The burnings came about because pagans, and sadly, some early Jews, burned their children alive there as offerings to their gods. Imagine the screams and sufferings of the sacrificed infants, not to mention their mothers. Later on, the Hinnom Valley became the trash dump for the city, and emitted its malodorous smoke as the offal smouldered.

This, in the eyes of many Christians, is the never-ending fate of Jews, Muslims, Hindus, Scientologists and Mormons, along with anyone else outside the charmed circle.

The Fires of Hell. Eternal torment. And these same people purport to find posthumous baptism shocking!

Now ask yourself: would you do this to your child, no matter what he had done? Of course not. So give God credit for being at least as good a parent as you are.
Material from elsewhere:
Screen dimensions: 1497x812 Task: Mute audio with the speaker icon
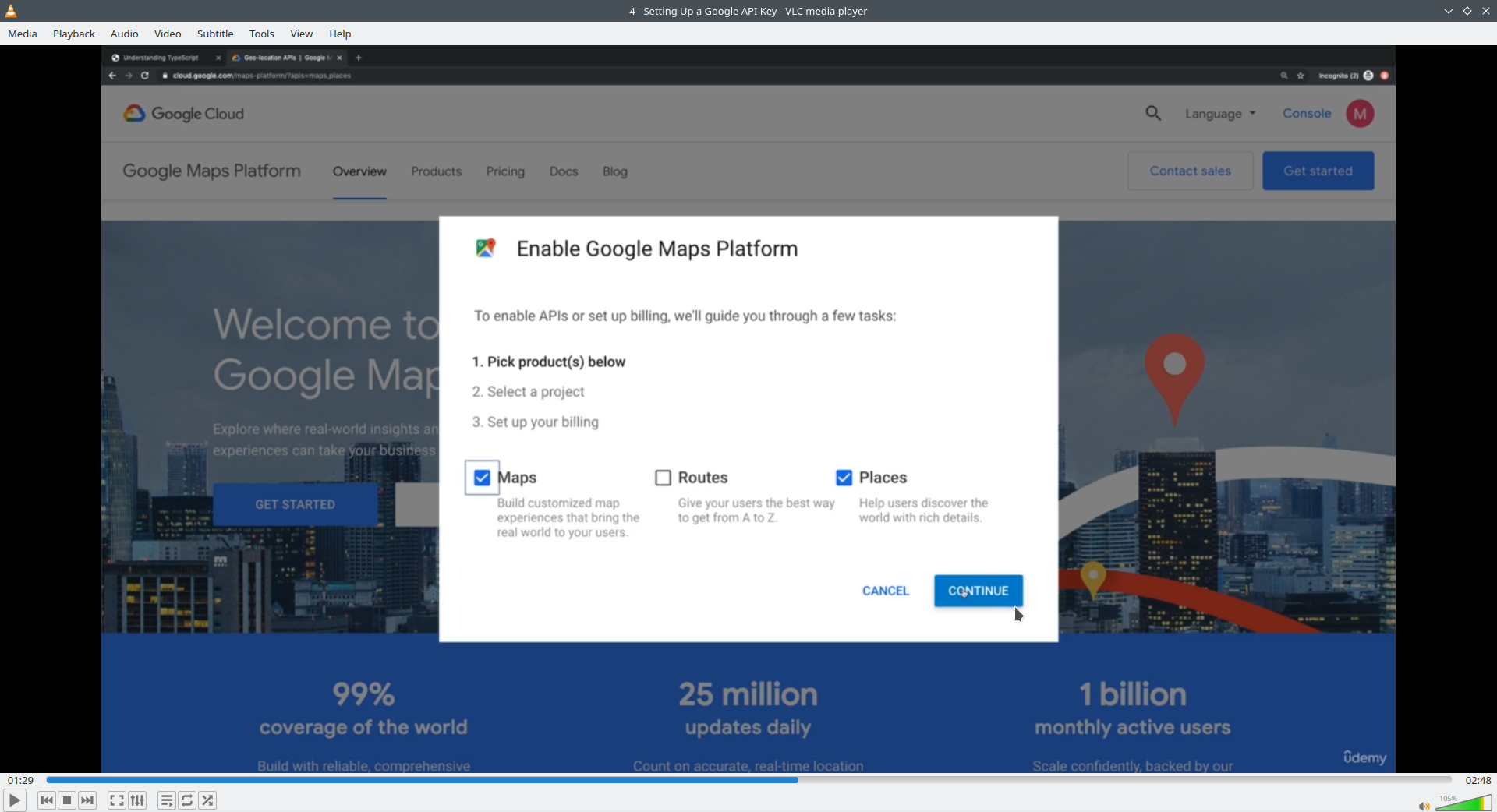(x=1424, y=806)
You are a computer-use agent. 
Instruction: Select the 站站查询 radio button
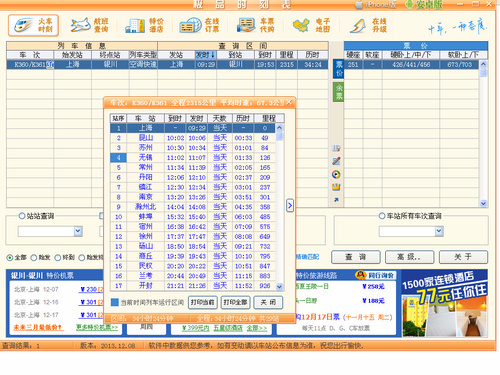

Circumcision. This is a ritual not practiced by the Church of Jesus Christ of Latter-day Saints, so not being a Jew, I cannot comment on it, beyond acknowledging its relevance to the Abrahamic Covenant.

Baptism for the Dead. Now we come to what seems to be the sticking-point for all this: choice. Do we deprive people of their free agency in performing this sacrament for them?

How many squawling infants have ASKED to be baptized? How many are saying, "May I have a bris please? Please Mama PLease! I want to be like my friend....puh-lease!"

So who makes these decisions? Not the person being baptized or circumcised, obviously. No; it's the FAMILY who decides.

Members of the Church of Jesus Christ of Latter-day Saints baptize their own relatives. In the absence of informed consent, the FAMILY members decide this matter.

Now infants grow up; some will remain Christians after their infant baptism. Some will grow up to be practicing Jews. Some will choose another path entirely. But it's their choice. Just as in the hereafter, persons will accept or reject the teachings preferred by their relatives. Mormons simply want to give them that opportunity.